Na sua resposta, o Primeiro-Ministro limitou-se a oferecer o merecimento dos autos.

3 - Nos termos das disposições conjugadas dos artigos 281.º, n.º 2, da Constituição (na redacção que antecedeu a Lei Constitucional n.º 1/89) e 82.º da Lei n.º 28/82, de 15 de Novembro, o Tribunal Constitucional aprecia e declara, com força obrigatória geral, a inconstitucionalidade de qualquer norma desde que tenha sido por ele julgada inconstitucional em três casos concretos, cabendo a iniciativa do processo a qualquer dos seus juízes ou ao Ministério Público e seguindo este processo de repetição do julgado trâmites idênticos aos do processo de fiscalização abstracta sucessiva da constitucionalidade.

Estando, no caso dos autos, reunidos os requisitos indispensáveis ao conhecimento de meritis do pedido, vejamos se existem fundadas razões jurídicas para, em sede de fiscalização abstracta, este Tribunal declarar a inconstitucionalidade da norma em apreço.

II - Fundamentos 4 - O Decreto-Lei n.º 39/81, de 7 de Março, veio, no seu artigo 1.º, dar nova redacção ao artigo 1.º do Decreto-Lei n.º 668/75, de 24 de Novembro, o qual passou a dispor o seguinte: As pensões devidas por acidente de trabalho ou por doenças profissionais que não sejam de responsabilidade da Caixa Nacional de Seguros de Doenças Profissionais são sempre calculadas com base na Lei n.º 2127, de 3 de Agosto de 1965, no Decreto-Lei n.º 360/71, de 21 de Agosto, com a redacção que lhe foi dada pelo Decreto-Lei n.º 459/79, de 23 de Novembro, e nos salários anuais correspondentes a 12 vezes a remuneração mínima mensal legalmente fixada para o sector em que o trabalhador exerce a sua actividade e para o território continente ou Regiões Autónomas dos Açores e da Madeira - onde a exerce, desde que a respectiva remuneração anual seja inferior a esses valores.
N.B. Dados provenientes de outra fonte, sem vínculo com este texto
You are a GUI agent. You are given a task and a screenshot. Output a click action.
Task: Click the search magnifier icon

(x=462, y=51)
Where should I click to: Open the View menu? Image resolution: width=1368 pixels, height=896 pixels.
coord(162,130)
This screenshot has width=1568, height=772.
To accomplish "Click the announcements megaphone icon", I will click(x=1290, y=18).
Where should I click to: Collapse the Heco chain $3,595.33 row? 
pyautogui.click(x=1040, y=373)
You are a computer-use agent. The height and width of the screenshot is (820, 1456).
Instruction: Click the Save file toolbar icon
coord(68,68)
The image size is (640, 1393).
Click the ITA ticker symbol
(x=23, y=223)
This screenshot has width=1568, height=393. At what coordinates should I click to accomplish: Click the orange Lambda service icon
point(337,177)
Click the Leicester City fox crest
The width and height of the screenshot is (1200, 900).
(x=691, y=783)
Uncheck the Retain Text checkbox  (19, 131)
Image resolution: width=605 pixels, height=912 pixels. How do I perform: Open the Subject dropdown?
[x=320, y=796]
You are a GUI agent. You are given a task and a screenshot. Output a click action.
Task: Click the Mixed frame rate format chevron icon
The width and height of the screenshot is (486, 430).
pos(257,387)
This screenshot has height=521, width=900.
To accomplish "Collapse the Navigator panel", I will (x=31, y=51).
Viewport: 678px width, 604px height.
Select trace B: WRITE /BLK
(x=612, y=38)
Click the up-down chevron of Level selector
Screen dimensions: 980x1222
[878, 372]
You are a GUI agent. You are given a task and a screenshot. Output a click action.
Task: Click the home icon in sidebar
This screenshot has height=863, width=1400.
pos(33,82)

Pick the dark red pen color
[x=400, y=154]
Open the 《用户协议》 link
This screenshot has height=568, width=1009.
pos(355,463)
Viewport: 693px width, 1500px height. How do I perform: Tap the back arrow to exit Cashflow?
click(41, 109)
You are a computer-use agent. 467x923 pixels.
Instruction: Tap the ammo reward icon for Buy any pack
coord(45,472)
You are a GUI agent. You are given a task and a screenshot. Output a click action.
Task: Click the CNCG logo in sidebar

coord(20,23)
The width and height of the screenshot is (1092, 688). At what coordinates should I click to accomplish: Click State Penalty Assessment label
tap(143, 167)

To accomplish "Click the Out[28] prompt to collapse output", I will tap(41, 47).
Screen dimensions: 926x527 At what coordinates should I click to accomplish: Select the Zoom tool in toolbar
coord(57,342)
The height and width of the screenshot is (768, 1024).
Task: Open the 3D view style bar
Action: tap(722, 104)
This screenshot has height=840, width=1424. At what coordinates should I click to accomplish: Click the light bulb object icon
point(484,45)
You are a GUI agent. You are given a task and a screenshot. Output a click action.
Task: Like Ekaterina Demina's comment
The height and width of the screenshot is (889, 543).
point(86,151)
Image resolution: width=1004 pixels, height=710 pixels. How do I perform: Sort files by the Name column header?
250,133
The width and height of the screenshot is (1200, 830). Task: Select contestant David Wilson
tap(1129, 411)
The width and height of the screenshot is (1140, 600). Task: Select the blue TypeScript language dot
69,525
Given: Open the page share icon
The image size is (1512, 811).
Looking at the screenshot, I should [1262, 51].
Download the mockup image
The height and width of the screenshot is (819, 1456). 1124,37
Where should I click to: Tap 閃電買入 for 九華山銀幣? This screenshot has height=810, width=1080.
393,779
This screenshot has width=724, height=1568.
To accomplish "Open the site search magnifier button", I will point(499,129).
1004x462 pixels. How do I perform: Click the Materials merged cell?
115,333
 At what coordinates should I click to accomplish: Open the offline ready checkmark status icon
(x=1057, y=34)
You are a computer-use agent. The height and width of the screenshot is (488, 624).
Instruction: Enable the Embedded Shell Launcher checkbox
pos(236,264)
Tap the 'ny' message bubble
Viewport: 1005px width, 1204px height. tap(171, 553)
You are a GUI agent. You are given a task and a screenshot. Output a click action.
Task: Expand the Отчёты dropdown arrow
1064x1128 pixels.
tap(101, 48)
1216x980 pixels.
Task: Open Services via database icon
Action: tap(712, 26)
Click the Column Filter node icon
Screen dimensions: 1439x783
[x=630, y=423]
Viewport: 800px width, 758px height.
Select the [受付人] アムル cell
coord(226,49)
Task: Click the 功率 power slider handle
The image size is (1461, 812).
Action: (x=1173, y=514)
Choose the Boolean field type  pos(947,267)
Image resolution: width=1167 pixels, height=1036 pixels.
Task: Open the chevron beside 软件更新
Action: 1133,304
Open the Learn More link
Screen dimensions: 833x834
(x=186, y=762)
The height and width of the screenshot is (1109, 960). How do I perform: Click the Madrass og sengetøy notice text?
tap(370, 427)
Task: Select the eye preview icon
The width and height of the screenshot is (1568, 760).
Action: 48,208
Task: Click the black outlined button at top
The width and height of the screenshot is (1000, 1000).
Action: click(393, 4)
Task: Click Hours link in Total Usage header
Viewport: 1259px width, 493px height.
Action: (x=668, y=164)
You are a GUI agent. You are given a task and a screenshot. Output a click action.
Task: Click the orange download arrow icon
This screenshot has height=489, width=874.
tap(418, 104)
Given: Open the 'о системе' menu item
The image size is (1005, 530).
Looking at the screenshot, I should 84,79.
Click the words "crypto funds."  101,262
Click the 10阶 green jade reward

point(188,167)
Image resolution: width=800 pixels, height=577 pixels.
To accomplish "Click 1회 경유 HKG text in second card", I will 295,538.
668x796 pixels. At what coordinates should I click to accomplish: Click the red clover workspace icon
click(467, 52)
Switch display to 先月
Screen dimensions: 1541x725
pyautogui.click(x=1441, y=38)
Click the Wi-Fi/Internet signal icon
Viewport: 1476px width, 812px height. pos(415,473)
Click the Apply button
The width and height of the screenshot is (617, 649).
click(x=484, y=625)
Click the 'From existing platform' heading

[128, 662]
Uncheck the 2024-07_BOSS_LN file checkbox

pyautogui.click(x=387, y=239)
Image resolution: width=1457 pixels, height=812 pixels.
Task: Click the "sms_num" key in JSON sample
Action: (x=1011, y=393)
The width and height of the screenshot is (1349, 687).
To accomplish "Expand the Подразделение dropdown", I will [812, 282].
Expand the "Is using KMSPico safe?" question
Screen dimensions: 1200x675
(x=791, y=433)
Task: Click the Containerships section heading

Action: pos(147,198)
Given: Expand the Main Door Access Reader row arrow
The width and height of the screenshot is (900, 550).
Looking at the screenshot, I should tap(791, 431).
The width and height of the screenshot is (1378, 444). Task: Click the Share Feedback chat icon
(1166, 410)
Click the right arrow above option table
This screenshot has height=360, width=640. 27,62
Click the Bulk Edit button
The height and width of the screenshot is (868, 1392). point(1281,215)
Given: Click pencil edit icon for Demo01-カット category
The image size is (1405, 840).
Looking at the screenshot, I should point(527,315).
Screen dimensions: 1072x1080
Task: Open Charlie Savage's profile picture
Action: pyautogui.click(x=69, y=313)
Por sua vez, o artigo 3.º do Decreto-Lei n.º 39/81 prescreve: As dúvidas suscitadas na execução deste diploma serão resolvidas por despacho conjunto dos Ministros das Finanças e do Plano e dos Assuntos Sociais.

É justamente a última disposição legal transcrita - a qual habilita a Administração (in casu, os Ministros das Finanças e do Plano e dos Assuntos Sociais) a emanar regulamentos interpretativos (na forma de despacho ministerial conjunto) das disposições do Decreto-Lei n.º 39/81 - que constitui objecto do pedido de declaração de inconstitucionalidade, com força obrigatória geral, com efeitos a partir da entrada em vigor da Lei Constitucional n.º 1/82, de 30 de Setembro.

O preceito constitucional que é invocado pelo requerente como sendo ferido por aquela norma legal é, como já foi referido, o artigo 115.º, n.º 5 - disposição aditada pela Lei Constitucional n.º 1/82 -, o qual dispõe o seguinte: Nenhuma lei pode criar outras categorias de actos legislativos ou conferir a actos de outra natureza o poder de, com eficácia externa, interpretar, integrar, modificar, suspender ou revogar qualquer dos seus preceitos.

Não é, porém, esta norma constitucional no seu todo - a qual encerra uma pluridade de comandos - que tem de chamar-se para ser confrontada com a norma do artigo 3.º do Decreto-Lei n.º 39/81, mas tão-só uma sua dimensão ou segmento, precisamente aquele em que se estatui que 'nenhuma lei pode [...] conferir a actos de outra natureza o poder de, com eficácia externa, interpretar [...] qualquer dos seus preceitos'.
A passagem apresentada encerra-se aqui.